Which best explains why a satellite accelerates?
It is constantly changing direction as it revolves around the Earth.
A satellite accelerates due to two main factors: gravity and changes in velocity.
Firstly, gravity plays a significant role in the acceleration of a satellite. The satellite is constantly pulled towards the center of the Earth by the force of gravity. This gravitational force causes the satellite to accelerate in a circular path around the Earth.
Additionally, changes in velocity contribute to the acceleration of a satellite. Satellites can change their velocity by firing onboard thrusters or using gravitational slingshots from other celestial bodies. These changes in velocity cause the satellite to accelerate or decelerate, altering its orbit or trajectory.

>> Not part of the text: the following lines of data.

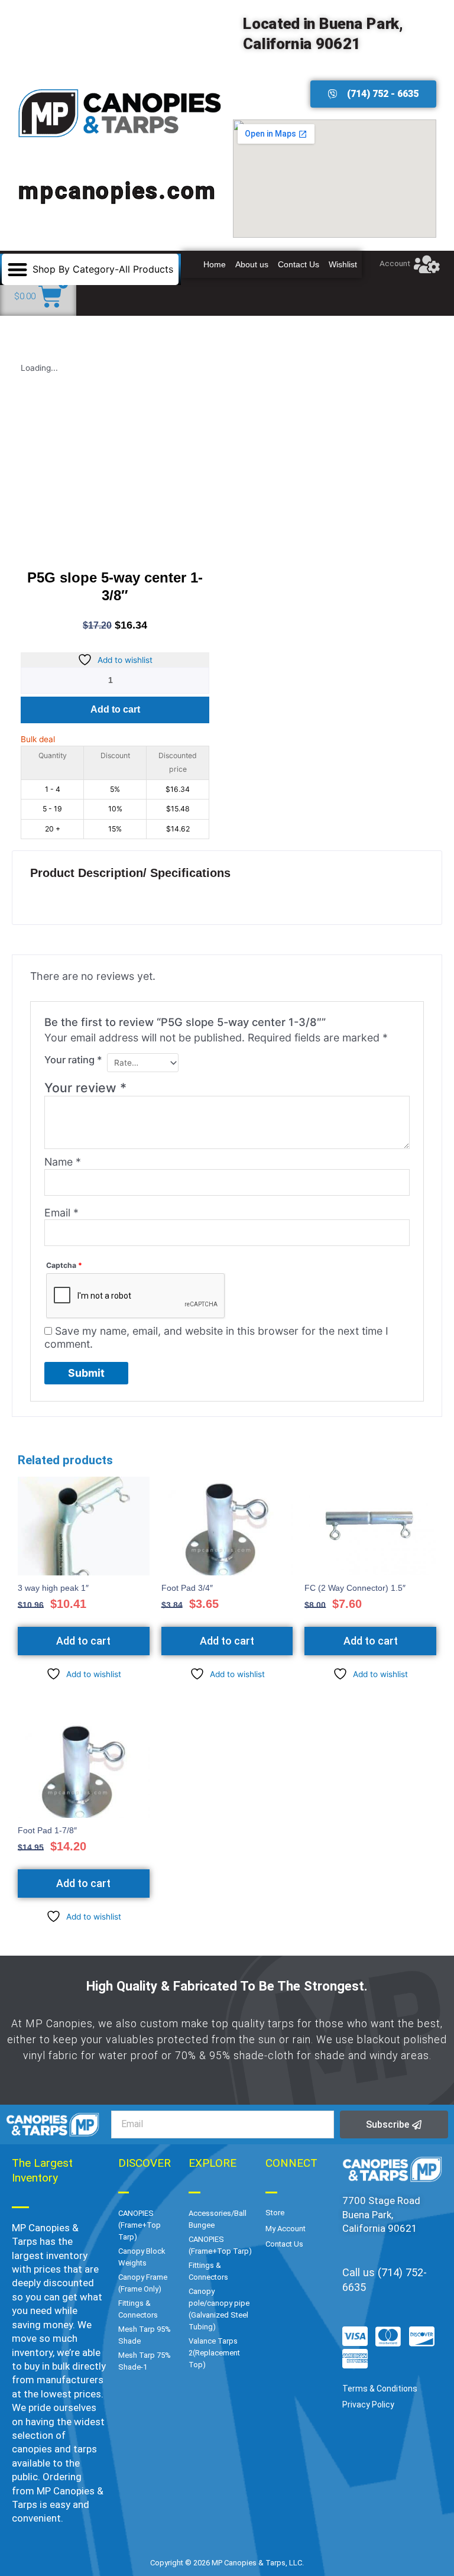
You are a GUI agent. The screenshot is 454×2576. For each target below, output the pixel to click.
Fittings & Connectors (138, 2309)
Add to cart (115, 709)
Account (395, 263)
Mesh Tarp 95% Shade (144, 2335)
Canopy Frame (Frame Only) (142, 2283)
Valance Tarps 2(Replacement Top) (214, 2352)
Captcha (64, 1265)
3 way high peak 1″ (53, 1588)
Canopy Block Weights (142, 2257)
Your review (85, 1087)
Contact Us (298, 264)
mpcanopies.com (117, 190)
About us (251, 264)
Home (214, 264)
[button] (90, 269)
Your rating (73, 1060)
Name (62, 1162)
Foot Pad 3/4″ (187, 1588)
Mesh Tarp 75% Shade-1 (144, 2361)
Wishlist (343, 264)
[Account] (426, 264)
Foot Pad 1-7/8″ (47, 1830)
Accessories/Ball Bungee (218, 2219)
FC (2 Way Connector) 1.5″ (355, 1588)
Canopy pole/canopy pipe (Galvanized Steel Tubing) (219, 2309)
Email (61, 1212)
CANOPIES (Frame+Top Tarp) (139, 2225)
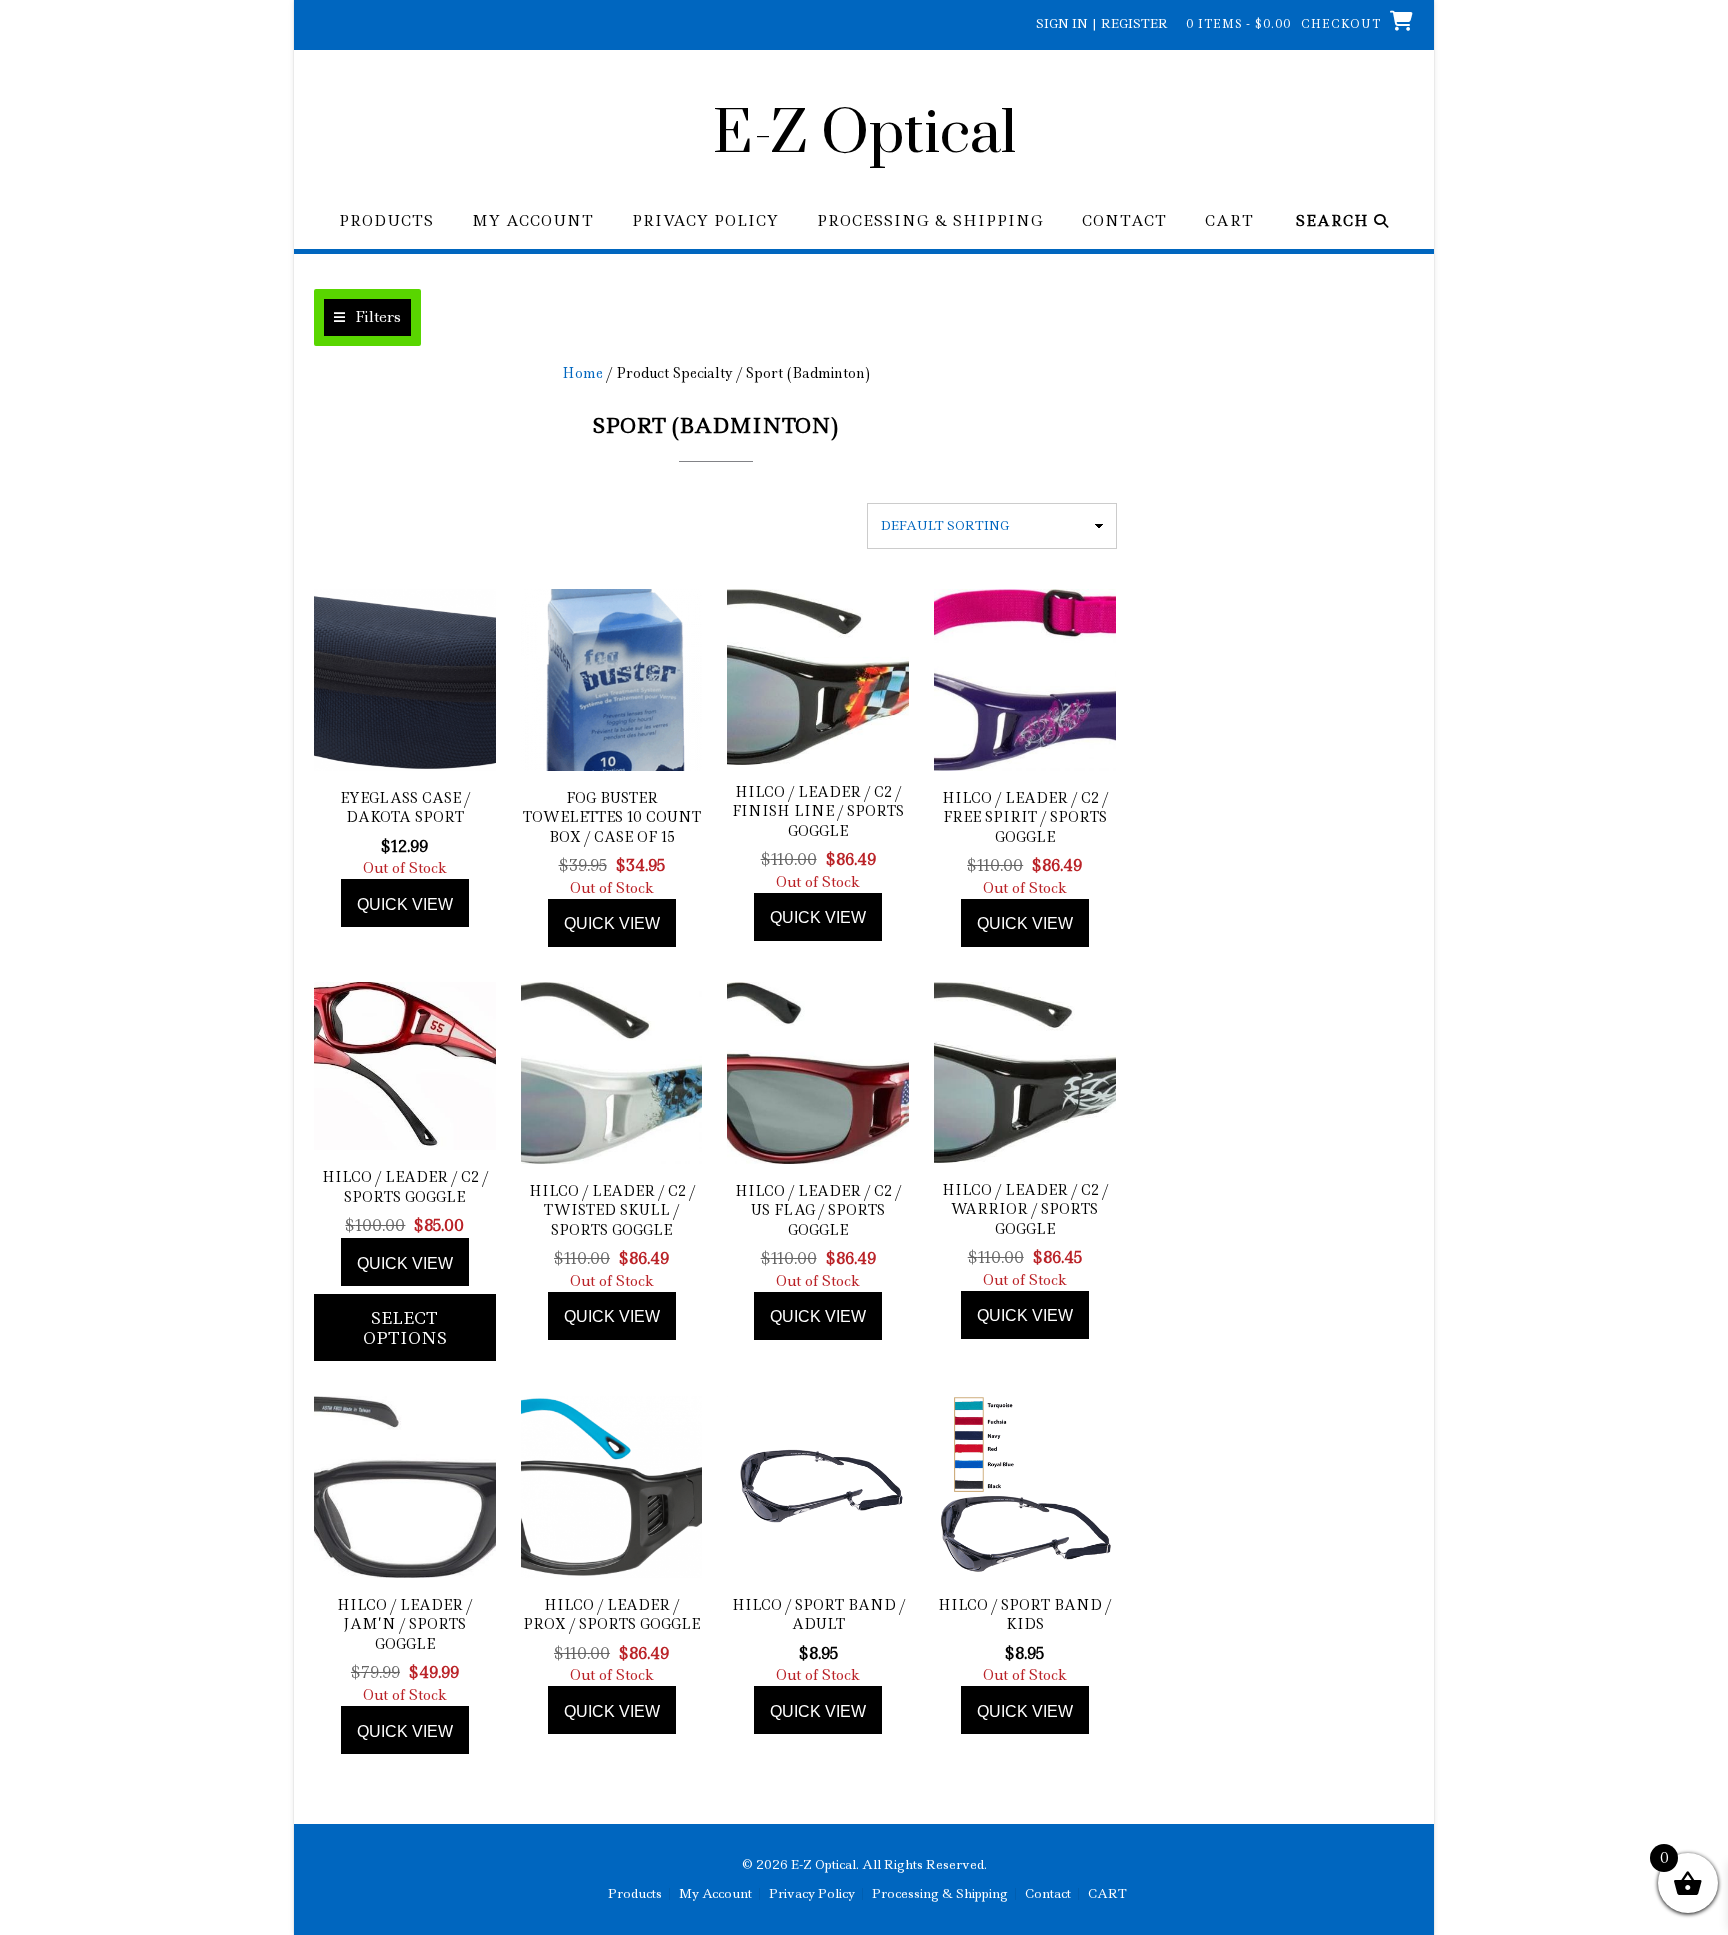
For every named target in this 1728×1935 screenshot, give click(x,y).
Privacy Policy (705, 221)
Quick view (405, 904)
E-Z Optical (864, 135)
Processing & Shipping (930, 221)
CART (1229, 221)
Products (386, 221)
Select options (405, 1328)
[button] (367, 317)
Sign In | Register (1102, 23)
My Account (533, 221)
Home (582, 373)
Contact (1124, 221)
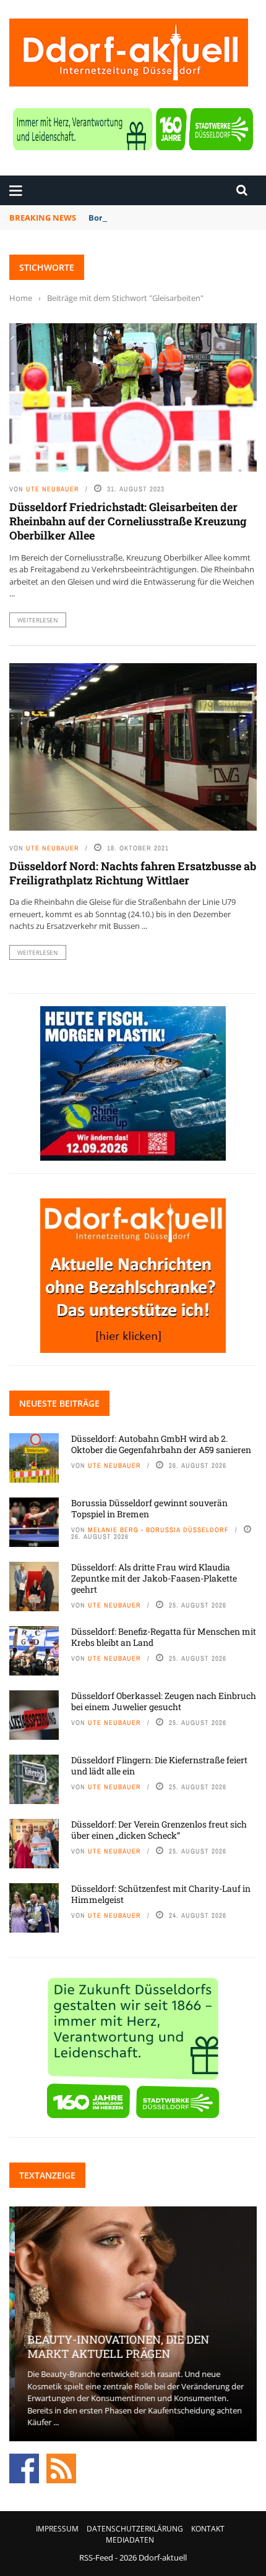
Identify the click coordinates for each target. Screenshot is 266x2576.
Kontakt (208, 2528)
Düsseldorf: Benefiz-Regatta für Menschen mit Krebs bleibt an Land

Therefore, the combined effect of gravity and changes in velocity leads to the acceleration of a satellite.
A satellite accelerates due to the gravitational force exerted by the Earth. This acceleration is towards the center of the Earth. The acceleration of a satellite is directly proportional to the mass of the Earth and inversely proportional to the square of the distance between the satellite and the center of the Earth. This is based on Isaac Newton's law of universal gravitation.
To calculate the acceleration of a satellite, you can use Newton's law of universal gravitation, which states that the gravitational force is equal to the product of the masses of the objects divided by the square of the distance between their centers. The formula for gravitational acceleration is:
a = G * (M/R^2),
where "a" is the acceleration, "G" is the gravitational constant (approximately 6.67 x 10^-11 N(m/kg)^2), "M" is the mass of the Earth, and "R" is the distance between the satellite and the center of the Earth.
By plugging in the appropriate values for "G," "M," and "R," you can calculate the acceleration of a satellite.